This is either one of the most astonishing exemplars of academic
apostasy ever written, or such a dry satire (which, it should be
noted, is one of the author's fields of professional interest) that
it slips beneath the radar of almost everybody who reads it.
Peter Thorpe was a tenured (to be sure, otherwise this book would
have been career suicide) associate professor of English at the
University of Colorado when, around 1980, he went through what must
have been a king-Hell existential mid-life crisis and penned this
book which, for all its heresies, didn't wreck his career: here's a
recent
biography.
In any case, the message is incendiary. A professor of English
Literature steps up to the podium to argue that intensive exposure to
the Great Books which undergraduate and graduate students in English
and their professors consider their “day job” is highly destructive
to their psyches, as can be observed by the dysfunctional behaviour
manifest in the denizens of a university department of humanities.
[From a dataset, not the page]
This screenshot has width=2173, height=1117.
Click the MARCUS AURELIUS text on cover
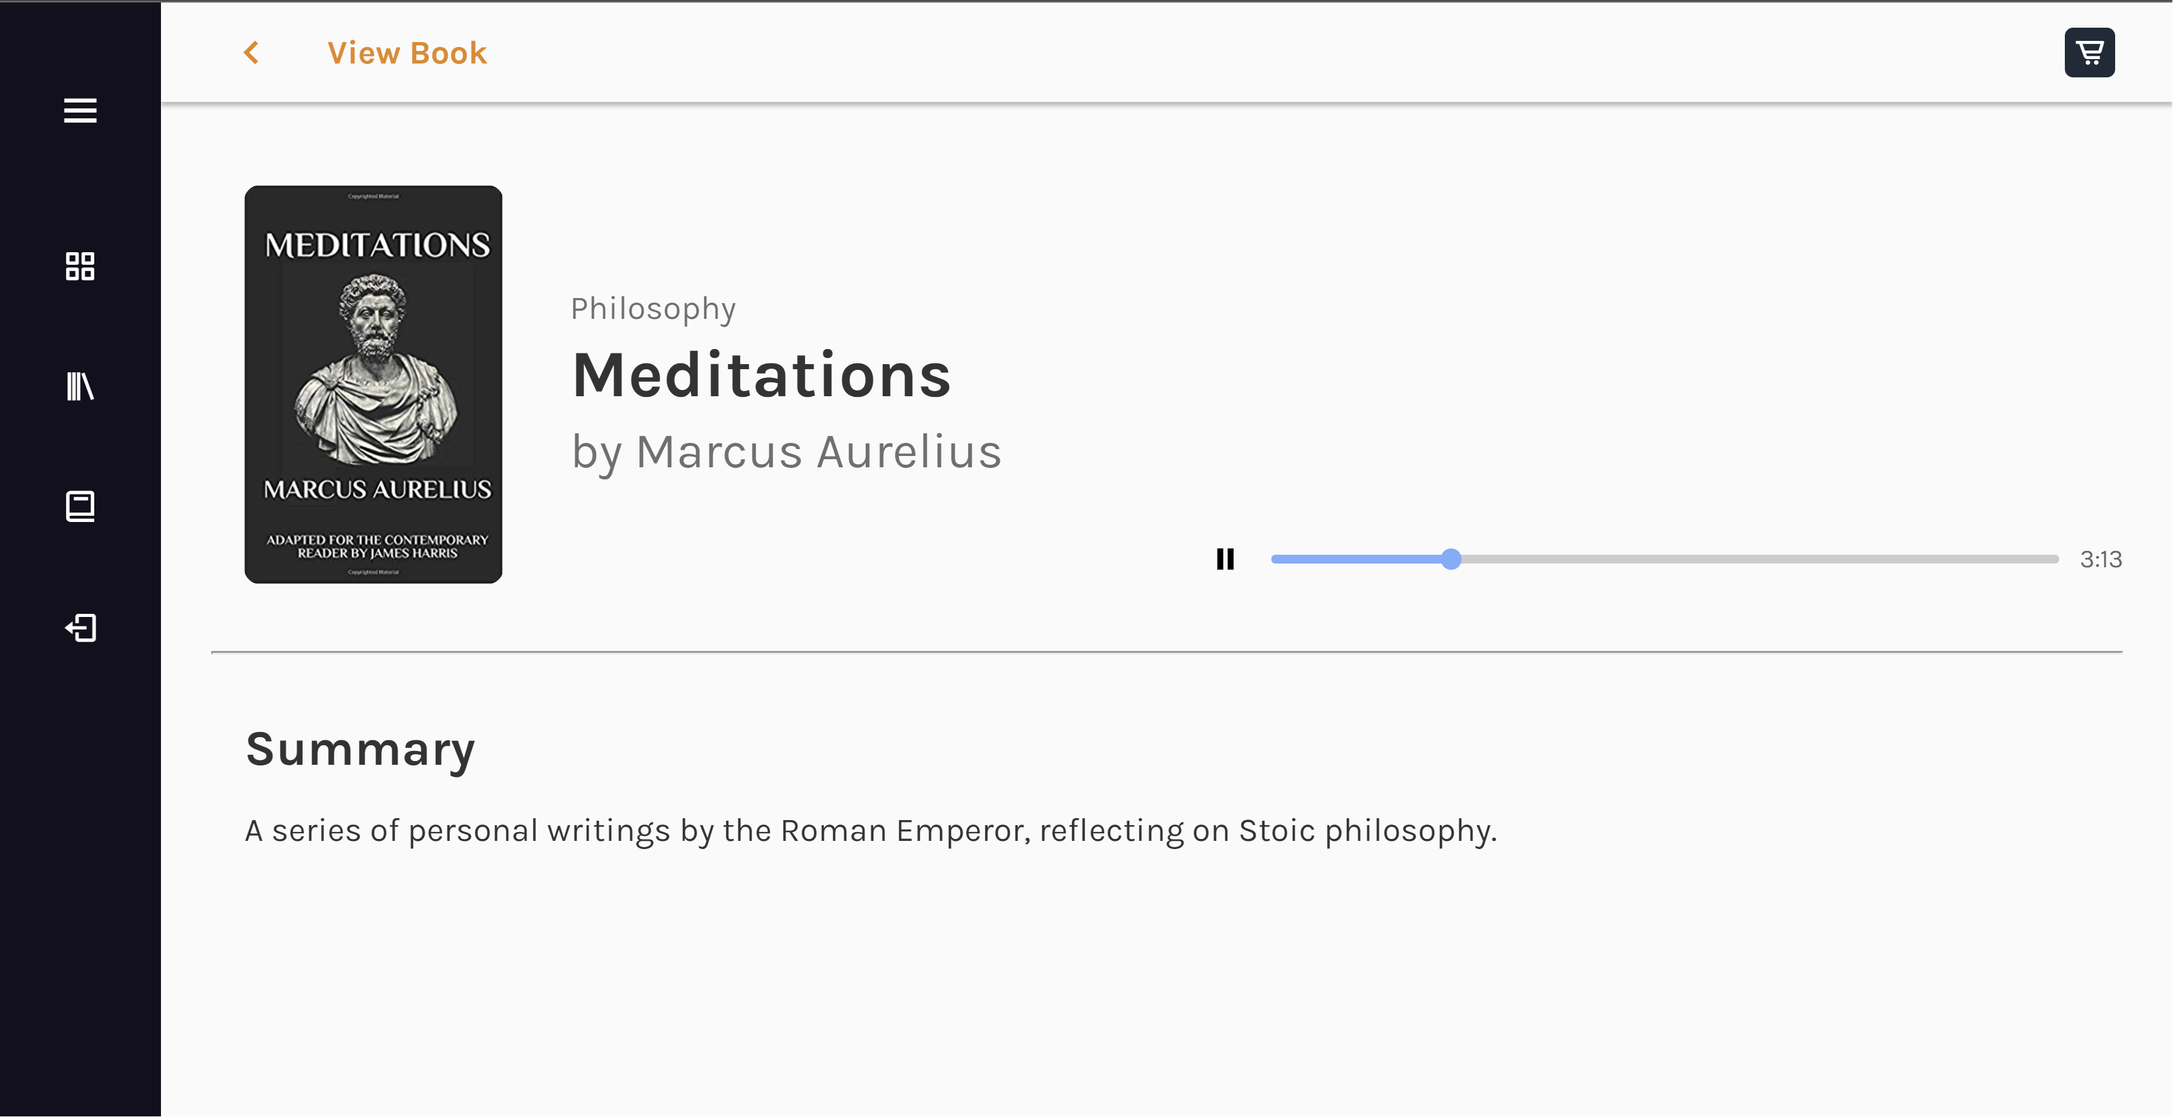tap(377, 489)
So
dubious is Thorpe that such departments have anything to do with
human values, that he consistently encloses “humanities” in scare
quotes.
Rather than attempting to recapitulate the arguments of this short and
immensely entertaining polemic, I will simply cite the titles of the
five parts and list the ways in which Thorpe
deems the study of literature pernicious in each.
- Seven Types of Immaturity
“Outgrowing” loved ones; addiction to and fomenting crises;
refusal to co-operate deemed a virtue; fatalism as an
excuse; self-centredness instead of self-knowledge; lust for
revenge; hatred and disrespect for elders and authority.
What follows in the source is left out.